### PROBLEM DESCRIPTION
Turn every line of all the rows below into a JSON list of strings, one string per line, leaving out any blank lines.

::: INFORMATION SUPPLIED :::

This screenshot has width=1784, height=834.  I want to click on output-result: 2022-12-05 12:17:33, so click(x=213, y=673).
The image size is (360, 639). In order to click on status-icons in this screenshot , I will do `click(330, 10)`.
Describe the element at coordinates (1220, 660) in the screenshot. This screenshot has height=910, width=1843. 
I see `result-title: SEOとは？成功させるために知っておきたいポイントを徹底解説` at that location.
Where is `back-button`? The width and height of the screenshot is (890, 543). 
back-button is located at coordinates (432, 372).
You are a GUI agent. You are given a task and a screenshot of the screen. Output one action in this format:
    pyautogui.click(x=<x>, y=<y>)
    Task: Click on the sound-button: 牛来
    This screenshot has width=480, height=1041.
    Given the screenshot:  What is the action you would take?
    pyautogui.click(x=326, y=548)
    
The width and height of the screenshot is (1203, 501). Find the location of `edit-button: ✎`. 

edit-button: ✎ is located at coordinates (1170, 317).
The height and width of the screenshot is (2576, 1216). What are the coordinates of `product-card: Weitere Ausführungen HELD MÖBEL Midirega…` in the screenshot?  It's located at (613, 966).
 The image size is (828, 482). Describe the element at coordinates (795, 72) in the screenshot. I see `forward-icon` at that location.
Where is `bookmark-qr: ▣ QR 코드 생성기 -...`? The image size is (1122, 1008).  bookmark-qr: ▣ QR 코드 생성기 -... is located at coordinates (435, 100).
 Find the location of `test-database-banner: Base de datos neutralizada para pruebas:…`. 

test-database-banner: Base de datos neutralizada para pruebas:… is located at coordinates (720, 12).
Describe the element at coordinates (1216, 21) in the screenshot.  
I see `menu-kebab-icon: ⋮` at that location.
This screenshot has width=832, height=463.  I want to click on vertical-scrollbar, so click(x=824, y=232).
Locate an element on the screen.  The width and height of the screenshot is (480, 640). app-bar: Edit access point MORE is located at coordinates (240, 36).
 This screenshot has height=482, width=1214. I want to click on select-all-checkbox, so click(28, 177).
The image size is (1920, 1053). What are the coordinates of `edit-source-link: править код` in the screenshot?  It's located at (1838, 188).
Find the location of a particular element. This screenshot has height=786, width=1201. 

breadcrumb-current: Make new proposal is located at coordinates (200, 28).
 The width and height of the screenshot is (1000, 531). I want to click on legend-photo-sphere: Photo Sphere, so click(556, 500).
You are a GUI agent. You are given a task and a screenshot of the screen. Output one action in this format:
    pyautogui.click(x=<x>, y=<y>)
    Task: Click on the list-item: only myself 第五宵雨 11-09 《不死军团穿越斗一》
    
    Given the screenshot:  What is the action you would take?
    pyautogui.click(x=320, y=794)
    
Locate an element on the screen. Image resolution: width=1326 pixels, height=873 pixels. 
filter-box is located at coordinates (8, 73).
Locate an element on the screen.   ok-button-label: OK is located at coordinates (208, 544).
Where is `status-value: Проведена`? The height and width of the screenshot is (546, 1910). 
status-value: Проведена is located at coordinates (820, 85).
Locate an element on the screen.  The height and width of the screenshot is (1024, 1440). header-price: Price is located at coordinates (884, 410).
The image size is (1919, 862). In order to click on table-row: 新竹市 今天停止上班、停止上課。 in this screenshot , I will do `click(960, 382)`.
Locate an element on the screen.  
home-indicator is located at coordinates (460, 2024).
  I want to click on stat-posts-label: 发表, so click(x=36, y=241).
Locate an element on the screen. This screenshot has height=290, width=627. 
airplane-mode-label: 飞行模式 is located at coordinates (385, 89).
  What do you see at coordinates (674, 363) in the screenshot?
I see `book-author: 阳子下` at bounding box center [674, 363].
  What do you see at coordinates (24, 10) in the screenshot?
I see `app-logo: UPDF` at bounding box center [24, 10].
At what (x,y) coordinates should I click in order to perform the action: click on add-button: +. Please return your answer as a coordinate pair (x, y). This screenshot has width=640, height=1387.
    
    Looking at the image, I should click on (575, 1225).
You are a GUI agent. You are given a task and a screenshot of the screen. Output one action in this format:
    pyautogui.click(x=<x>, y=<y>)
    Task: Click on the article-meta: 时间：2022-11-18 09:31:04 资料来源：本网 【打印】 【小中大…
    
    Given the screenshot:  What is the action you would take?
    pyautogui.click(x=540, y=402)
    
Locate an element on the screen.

:::

### EXERCISE ANSWER
[
  "This screenshot has width=1784, height=834.  I want to click on output-result: 2022-12-05 12:17:33, so click(x=213, y=673).",
  "The image size is (360, 639). In order to click on status-icons in this screenshot , I will do `click(330, 10)`.",
  "Describe the element at coordinates (1220, 660) in the screenshot. This screenshot has height=910, width=1843. ",
  "I see `result-title: SEOとは？成功させるために知っておきたいポイントを徹底解説` at that location.",
  "Where is `back-button`? The width and height of the screenshot is (890, 543). ",
  "back-button is located at coordinates (432, 372).",
  "You are a GUI agent. You are given a task and a screenshot of the screen. Output one action in this format:",
  "    pyautogui.click(x=<x>, y=<y>)",
  "    Task: Click on the sound-button: 牛来",
  "    This screenshot has width=480, height=1041.",
  "    Given the screenshot:  What is the action you would take?",
  "    pyautogui.click(x=326, y=548)",
  "The width and height of the screenshot is (1203, 501). Find the location of `edit-button: ✎`. ",
  "edit-button: ✎ is located at coordinates (1170, 317).",
  "The height and width of the screenshot is (2576, 1216). What are the coordinates of `product-card: Weitere Ausführungen HELD MÖBEL Midirega…` in the screenshot?  It's located at (613, 966).",
  " The image size is (828, 482). Describe the element at coordinates (795, 72) in the screenshot. I see `forward-icon` at that location.",
  "Where is `bookmark-qr: ▣ QR 코드 생성기 -...`? The image size is (1122, 1008).  bookmark-qr: ▣ QR 코드 생성기 -... is located at coordinates (435, 100).",
  " Find the location of `test-database-banner: Base de datos neutralizada para pruebas:…`. ",
  "test-database-banner: Base de datos neutralizada para pruebas:… is located at coordinates (720, 12).",
  "Describe the element at coordinates (1216, 21) in the screenshot.  ",
  "I see `menu-kebab-icon: ⋮` at that location.",
  "This screenshot has width=832, height=463.  I want to click on vertical-scrollbar, so click(x=824, y=232).",
  "Locate an element on the screen.  The width and height of the screenshot is (480, 640). app-bar: Edit access point MORE is located at coordinates (240, 36).",
  " This screenshot has height=482, width=1214. I want to click on select-all-checkbox, so click(28, 177).",
  "The image size is (1920, 1053). What are the coordinates of `edit-source-link: править код` in the screenshot?  It's located at (1838, 188).",
  "Find the location of a particular element. This screenshot has height=786, width=1201. ",
  "breadcrumb-current: Make new proposal is located at coordinates (200, 28).",
  " The width and height of the screenshot is (1000, 531). I want to click on legend-photo-sphere: Photo Sphere, so click(556, 500).",
  "You are a GUI agent. You are given a task and a screenshot of the screen. Output one action in this format:",
  "    pyautogui.click(x=<x>, y=<y>)",
  "    Task: Click on the list-item: only myself 第五宵雨 11-09 《不死军团穿越斗一》",
  "    Given the screenshot:  What is the action you would take?",
  "    pyautogui.click(x=320, y=794)",
  "Locate an element on the screen. Image resolution: width=1326 pixels, height=873 pixels. ",
  "filter-box is located at coordinates (8, 73).",
  "Locate an element on the screen.   ok-button-label: OK is located at coordinates (208, 544).",
  "Where is `status-value: Проведена`? The height and width of the screenshot is (546, 1910). ",
  "status-value: Проведена is located at coordinates (820, 85).",
  "Locate an element on the screen.  The height and width of the screenshot is (1024, 1440). header-price: Price is located at coordinates (884, 410).",
  "The image size is (1919, 862). In order to click on table-row: 新竹市 今天停止上班、停止上課。 in this screenshot , I will do `click(960, 382)`.",
  "Locate an element on the screen.  ",
  "home-indicator is located at coordinates (460, 2024).",
  "  I want to click on stat-posts-label: 发表, so click(x=36, y=241).",
  "Locate an element on the screen. This screenshot has height=290, width=627. ",
  "airplane-mode-label: 飞行模式 is located at coordinates (385, 89).",
  "  What do you see at coordinates (674, 363) in the screenshot?",
  "I see `book-author: 阳子下` at bounding box center [674, 363].",
  "  What do you see at coordinates (24, 10) in the screenshot?",
  "I see `app-logo: UPDF` at bounding box center [24, 10].",
  "At what (x,y) coordinates should I click in order to perform the action: click on add-button: +. Please return your answer as a coordinate pair (x, y). This screenshot has width=640, height=1387.",
  "    Looking at the image, I should click on (575, 1225).",
  "You are a GUI agent. You are given a task and a screenshot of the screen. Output one action in this format:",
  "    pyautogui.click(x=<x>, y=<y>)",
  "    Task: Click on the article-meta: 时间：2022-11-18 09:31:04 资料来源：本网 【打印】 【小中大…",
  "    Given the screenshot:  What is the action you would take?",
  "    pyautogui.click(x=540, y=402)",
  "Locate an element on the screen."
]